Prosecuting Police (March 20-June 14)

Despite evidence of police assaulting people on Harlem's streets with clubs and firing guns at crowds, killing two Black men, only one case involving a police officer appeared in the legal system - although the officer himself never took part in a legal proceeding. Twice Assistant District Attorney Saul Price presented the case of Patrolman John McInerney shooting and killing Lloyd Hobbs, a sixteen-year-old Black boy, to the Grand Jury. McInerney alleged that the boy had been looting a store and when told to halt had failed to stop running from the scene. Hobbs' brother Russell had been with him at the time of the shooting and contradicted the officer's claim that Lloyd had been looting an automobile supply store. Seven witnesses testified that McInerney did not call on Hobbs to halt before he shot him, as he claimed, and that the boy did not drop the car horn and socket set that the officer said he had picked up from next to him after he was shot. While the evidence against McInerney persuaded the MCCH and the Black press, the grand jury did not even want to hear testimony from McInerney, who waived his right not to testify, before deciding not to indict the officer. While outraged by those decisions, Black residents and the MCCH were not surprised. The patrolman was a white man, his victim was a Black boy, and all seven witnesses were Black men. For a grand jury consisting entirely of white men to not see a crime in those circumstances was completely predictable given the history of police brutality in Harlem.

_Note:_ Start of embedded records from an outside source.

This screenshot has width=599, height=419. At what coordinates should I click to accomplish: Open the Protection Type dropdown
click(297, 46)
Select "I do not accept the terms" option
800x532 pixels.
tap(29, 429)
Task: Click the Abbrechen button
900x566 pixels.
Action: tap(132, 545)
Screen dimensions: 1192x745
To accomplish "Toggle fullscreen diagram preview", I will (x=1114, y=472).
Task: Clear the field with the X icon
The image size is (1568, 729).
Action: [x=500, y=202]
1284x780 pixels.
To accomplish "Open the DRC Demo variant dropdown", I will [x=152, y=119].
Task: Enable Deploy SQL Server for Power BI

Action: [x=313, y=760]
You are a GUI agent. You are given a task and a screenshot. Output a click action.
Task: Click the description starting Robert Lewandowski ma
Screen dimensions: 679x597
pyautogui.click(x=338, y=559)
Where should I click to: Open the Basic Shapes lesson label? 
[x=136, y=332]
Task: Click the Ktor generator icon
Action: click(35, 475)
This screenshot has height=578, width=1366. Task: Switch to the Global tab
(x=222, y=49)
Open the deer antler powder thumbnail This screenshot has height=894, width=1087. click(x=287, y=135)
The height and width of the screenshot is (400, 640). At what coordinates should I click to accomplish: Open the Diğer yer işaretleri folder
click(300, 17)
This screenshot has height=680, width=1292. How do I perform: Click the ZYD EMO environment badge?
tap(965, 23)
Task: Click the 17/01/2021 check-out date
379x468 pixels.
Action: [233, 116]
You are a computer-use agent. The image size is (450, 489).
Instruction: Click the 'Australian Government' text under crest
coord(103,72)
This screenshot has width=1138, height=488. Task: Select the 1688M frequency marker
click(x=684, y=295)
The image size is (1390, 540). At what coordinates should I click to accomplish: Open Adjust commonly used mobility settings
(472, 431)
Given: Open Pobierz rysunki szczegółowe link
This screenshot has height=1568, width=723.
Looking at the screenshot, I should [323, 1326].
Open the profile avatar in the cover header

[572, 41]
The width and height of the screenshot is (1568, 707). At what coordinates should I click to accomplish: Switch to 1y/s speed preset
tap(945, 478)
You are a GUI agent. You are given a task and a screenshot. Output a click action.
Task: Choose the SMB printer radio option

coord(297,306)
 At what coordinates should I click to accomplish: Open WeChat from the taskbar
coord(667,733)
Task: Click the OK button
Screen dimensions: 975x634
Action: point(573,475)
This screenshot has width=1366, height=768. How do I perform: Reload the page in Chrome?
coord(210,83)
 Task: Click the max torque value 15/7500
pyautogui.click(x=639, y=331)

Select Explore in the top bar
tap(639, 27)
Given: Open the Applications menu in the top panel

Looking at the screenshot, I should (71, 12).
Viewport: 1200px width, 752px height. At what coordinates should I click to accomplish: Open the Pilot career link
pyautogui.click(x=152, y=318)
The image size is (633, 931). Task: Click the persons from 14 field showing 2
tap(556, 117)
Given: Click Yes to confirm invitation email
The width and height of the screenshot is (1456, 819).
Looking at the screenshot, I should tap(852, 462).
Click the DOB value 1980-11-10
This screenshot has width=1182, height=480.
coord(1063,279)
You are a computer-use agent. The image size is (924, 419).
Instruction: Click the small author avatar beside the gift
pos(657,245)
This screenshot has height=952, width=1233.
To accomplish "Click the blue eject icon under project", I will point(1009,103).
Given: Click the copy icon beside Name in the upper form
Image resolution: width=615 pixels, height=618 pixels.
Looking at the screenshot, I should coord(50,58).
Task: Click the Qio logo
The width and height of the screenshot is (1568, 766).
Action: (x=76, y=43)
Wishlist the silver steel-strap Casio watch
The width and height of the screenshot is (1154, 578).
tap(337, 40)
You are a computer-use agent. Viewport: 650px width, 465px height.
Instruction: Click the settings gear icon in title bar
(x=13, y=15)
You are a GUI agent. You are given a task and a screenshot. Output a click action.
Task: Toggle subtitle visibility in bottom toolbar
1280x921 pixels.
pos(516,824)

The failed effort to prosecute the killer of Lloyd Hobbs is not a topic addressed in any of the existing studies of the racial disorder in Harlem. In fact, the death of Lloyd Hobbs has rarely been mentioned. Thomas Kessner and Nicole Watson did recount McInerney killing the boy (both misidentifying him as Heineray following the mistaken transcription of his name in the Arno Press edition of the Final Report of the MCCH). Marilynn Johnson referred only to "the fatal shooting of a young looter" as one of the examples of police behavior that drew criticism at the MCCH hearings, ironically reproducing the mischaracterization of Hobbs that McInerney used to justify shooting him even as she highlighted critiques of the police. Recognizing the police violence that marked March 19 and 20 contributes to recasting those events to include interpersonal violence as part of the complex mix that characterized racial disorder. The sustained lack of accountability for that violence fed into Black residents longstanding anger at the Police Department, helping it intensify and feed further racial disorder in subsequent years.